This article was published on August 24, 2018 on Social Media Week, written by Eric Goldschein.
If you want to remake your social media image, IG is clearly the place to start.
More impressive than that ranking is how much of a boon Instagram has been to other beloved brands. If you want to remake your social media image, IG is clearly the place to start.
NetBase’s list of the top 25 brands is dominated by social media brands and digital companies. Amazon, Google, Apple, Disney, Snapchat, Spotify, and Netflix round out the top 10.
While Google made an impressive leap of 24 spots since the last ranking, the biggest jump by far goes to Nikon, the Japanese multinational that specializes in digital cameras and imaging: They rose an incredible 46 spots to reach number 16 overall.
Other big gains by brands in the last year include Canon (24 spots), Chevrolet (36 spots), and Burger King (28 spots).
What’s it mean to love a brand?
As in real life, love can be a difficult concept to identify on social media.
NetBase’s methodology for identifying love was when the word itself—or a list of synonyms including adore, exceptional, fabulous, longing for, luv, revolutionary, and world class—was used as an insight for the brand. That includes 361 million posts of earned mentions, of English language posts in 200 countries.
The not-secret weapon behind the rising brands
Instagram is the key to building a social media following that engenders love, according to the report.

> _Prompt a_
Replace "screenshot" with "screen capture" in the rows, beginning at the first row and stopping after the row that contains "click(192, 32)". Reproduce only those rows, with everything else unchanged.
The rows have no connection to the article above them.

> _Extracted information_

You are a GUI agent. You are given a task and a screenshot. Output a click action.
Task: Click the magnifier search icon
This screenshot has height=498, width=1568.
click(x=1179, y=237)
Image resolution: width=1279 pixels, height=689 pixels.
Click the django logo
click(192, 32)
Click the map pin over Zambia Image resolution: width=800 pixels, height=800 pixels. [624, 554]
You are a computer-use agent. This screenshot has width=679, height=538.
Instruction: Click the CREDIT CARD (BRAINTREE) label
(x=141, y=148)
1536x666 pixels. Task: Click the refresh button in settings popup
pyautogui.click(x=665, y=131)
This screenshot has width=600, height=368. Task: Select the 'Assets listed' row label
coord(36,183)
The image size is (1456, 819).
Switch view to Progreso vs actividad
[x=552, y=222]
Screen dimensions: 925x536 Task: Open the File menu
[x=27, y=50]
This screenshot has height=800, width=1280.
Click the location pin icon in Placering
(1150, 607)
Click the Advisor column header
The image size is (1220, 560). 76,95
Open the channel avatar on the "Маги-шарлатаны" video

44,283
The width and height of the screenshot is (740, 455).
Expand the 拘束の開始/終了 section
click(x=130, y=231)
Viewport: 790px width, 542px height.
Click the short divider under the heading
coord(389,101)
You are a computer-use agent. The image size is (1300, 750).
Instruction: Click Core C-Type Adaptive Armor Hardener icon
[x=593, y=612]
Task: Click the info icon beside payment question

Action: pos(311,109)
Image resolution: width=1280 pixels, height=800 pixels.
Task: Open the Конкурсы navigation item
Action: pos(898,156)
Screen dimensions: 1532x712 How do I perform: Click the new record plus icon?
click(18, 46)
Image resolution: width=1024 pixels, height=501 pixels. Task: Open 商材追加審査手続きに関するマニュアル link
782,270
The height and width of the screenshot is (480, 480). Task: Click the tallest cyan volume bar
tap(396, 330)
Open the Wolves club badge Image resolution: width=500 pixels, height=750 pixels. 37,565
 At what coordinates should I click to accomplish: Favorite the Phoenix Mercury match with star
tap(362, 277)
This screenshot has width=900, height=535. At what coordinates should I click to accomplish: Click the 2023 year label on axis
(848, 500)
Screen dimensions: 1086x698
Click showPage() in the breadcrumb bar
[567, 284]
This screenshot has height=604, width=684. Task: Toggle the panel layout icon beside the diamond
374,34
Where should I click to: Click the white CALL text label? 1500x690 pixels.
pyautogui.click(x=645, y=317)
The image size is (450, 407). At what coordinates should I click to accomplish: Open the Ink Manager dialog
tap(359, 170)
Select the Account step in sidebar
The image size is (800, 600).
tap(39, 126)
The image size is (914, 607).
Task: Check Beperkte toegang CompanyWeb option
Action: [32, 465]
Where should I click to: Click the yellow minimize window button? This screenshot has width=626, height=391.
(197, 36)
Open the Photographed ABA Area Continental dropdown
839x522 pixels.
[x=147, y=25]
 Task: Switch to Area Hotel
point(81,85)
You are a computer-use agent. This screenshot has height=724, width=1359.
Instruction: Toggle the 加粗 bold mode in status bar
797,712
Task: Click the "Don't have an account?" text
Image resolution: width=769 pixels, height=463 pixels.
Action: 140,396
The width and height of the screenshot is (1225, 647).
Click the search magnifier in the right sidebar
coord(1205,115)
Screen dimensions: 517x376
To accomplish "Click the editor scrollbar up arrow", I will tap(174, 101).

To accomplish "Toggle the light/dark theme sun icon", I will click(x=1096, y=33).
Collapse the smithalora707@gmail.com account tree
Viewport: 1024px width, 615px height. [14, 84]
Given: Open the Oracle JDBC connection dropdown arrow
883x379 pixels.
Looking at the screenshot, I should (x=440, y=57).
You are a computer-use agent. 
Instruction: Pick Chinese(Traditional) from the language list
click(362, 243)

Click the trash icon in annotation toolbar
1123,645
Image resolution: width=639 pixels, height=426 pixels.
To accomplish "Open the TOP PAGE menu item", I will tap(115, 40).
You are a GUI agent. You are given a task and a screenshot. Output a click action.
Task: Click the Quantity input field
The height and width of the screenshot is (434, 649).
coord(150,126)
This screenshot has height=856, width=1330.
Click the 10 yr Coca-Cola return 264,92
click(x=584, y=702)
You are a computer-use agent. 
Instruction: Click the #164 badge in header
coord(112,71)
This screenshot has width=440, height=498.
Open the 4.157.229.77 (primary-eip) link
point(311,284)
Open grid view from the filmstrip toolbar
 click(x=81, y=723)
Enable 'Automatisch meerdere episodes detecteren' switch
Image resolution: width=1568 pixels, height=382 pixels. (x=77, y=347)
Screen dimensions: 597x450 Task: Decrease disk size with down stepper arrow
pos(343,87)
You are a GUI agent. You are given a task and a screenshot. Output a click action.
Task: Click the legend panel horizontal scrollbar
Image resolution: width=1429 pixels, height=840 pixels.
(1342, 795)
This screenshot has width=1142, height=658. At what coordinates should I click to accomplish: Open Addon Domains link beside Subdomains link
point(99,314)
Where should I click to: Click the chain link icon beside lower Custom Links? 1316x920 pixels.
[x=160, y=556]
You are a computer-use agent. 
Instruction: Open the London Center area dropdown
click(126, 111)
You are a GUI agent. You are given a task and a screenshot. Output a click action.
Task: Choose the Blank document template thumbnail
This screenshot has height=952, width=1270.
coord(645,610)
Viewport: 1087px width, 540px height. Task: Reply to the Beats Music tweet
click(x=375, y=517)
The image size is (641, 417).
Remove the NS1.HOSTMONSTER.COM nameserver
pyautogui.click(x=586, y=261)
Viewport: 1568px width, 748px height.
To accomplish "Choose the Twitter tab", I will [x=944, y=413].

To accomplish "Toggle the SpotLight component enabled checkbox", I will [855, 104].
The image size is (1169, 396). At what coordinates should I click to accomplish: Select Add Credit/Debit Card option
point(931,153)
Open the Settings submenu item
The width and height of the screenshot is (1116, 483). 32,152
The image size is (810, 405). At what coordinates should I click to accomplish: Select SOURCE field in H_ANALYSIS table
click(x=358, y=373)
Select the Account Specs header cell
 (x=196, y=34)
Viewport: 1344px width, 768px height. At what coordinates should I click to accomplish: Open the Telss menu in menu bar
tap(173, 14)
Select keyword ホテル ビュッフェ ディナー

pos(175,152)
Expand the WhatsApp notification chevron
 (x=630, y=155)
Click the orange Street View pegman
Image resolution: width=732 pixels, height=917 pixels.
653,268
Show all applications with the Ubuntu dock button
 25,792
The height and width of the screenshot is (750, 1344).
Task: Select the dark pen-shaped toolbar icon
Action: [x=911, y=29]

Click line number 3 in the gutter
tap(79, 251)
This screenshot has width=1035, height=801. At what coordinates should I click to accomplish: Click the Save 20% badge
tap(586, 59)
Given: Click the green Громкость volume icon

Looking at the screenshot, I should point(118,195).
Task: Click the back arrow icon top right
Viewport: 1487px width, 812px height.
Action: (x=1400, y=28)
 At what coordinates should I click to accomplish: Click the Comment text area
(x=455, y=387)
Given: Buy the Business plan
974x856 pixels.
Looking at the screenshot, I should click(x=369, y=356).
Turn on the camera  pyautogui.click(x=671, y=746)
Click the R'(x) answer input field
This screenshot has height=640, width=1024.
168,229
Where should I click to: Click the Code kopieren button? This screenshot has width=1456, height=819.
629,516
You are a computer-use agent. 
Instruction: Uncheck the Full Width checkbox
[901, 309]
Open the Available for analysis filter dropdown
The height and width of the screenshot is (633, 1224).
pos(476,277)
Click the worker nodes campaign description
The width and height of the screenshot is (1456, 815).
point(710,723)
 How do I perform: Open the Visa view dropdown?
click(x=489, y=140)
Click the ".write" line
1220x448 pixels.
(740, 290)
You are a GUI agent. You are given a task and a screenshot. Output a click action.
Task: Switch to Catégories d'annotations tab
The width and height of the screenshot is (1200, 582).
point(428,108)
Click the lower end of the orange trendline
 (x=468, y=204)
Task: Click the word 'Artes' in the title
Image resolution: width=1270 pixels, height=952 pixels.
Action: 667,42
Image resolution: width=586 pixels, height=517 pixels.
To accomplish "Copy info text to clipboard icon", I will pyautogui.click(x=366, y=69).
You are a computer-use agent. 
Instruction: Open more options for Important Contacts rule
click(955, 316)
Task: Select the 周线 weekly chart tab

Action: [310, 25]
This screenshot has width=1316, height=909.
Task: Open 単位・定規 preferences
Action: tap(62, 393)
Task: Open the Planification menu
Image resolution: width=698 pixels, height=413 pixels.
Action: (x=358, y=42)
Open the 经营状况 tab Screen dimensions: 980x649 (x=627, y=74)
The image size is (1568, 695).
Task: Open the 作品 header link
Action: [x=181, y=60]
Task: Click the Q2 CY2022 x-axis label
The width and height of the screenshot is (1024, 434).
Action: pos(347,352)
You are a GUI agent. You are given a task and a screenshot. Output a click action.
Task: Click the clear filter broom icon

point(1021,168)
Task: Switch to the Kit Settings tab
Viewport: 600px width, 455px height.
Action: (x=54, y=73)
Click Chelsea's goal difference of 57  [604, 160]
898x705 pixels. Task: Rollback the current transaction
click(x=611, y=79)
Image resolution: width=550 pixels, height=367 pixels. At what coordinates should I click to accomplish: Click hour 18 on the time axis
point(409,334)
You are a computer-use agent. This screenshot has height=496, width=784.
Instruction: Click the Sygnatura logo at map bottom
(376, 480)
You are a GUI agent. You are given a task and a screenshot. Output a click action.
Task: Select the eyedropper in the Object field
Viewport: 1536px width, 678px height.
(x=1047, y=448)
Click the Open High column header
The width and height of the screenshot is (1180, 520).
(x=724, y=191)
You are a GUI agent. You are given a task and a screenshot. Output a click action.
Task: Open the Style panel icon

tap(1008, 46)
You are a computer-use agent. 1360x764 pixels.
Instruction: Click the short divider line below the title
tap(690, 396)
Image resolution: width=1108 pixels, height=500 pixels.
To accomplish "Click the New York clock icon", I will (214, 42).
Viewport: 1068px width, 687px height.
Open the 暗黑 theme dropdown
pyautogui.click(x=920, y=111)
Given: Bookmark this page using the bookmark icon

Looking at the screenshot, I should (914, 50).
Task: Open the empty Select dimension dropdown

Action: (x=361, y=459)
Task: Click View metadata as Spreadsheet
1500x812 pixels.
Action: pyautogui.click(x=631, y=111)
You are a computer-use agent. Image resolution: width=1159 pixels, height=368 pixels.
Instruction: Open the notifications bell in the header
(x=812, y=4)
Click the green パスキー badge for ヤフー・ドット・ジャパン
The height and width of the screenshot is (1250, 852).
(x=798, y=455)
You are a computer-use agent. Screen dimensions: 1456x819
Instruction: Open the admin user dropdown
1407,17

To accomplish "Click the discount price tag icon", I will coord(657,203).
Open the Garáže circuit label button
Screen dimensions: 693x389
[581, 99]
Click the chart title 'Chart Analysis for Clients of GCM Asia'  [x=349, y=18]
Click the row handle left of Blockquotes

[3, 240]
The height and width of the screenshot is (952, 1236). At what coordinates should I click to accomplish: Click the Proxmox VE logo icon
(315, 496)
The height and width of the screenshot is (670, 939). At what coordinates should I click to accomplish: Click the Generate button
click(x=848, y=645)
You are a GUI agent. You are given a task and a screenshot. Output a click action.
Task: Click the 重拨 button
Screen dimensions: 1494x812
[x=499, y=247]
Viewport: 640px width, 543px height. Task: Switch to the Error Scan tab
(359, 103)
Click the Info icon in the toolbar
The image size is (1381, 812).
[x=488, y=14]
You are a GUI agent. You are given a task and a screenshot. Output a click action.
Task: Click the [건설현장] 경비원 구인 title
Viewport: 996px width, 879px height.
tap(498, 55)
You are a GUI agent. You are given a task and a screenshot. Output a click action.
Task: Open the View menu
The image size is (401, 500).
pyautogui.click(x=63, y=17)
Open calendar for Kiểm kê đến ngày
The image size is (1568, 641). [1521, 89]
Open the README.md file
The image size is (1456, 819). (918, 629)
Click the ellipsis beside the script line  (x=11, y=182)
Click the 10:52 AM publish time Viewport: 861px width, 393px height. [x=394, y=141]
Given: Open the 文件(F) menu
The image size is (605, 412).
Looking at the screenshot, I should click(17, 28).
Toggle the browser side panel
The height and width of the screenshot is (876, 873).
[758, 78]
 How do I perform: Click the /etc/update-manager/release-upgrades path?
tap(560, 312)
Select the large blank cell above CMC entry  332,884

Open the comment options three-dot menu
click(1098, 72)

> _Prompt b_
Print the passage of the article on brand love exactly, beginning at the words "NetBase’s list of" and stopping after "on social media.".

> _Written solution a_
You are a GUI agent. You are given a task and a screen capture. Output a click action.
Task: Click the magnifier search icon
This screen capture has height=498, width=1568.
click(x=1179, y=237)
Image resolution: width=1279 pixels, height=689 pixels.
Click the django logo
click(192, 32)

> _Written solution b_
NetBase’s list of the top 25 brands is dominated by social media brands and digital companies. Amazon, Google, Apple, Disney, Snapchat, Spotify, and Netflix round out the top 10.
While Google made an impressive leap of 24 spots since the last ranking, the biggest jump by far goes to Nikon, the Japanese multinational that specializes in digital cameras and imaging: They rose an incredible 46 spots to reach number 16 overall.
Other big gains by brands in the last year include Canon (24 spots), Chevrolet (36 spots), and Burger King (28 spots).
What’s it mean to love a brand?
As in real life, love can be a difficult concept to identify on social media.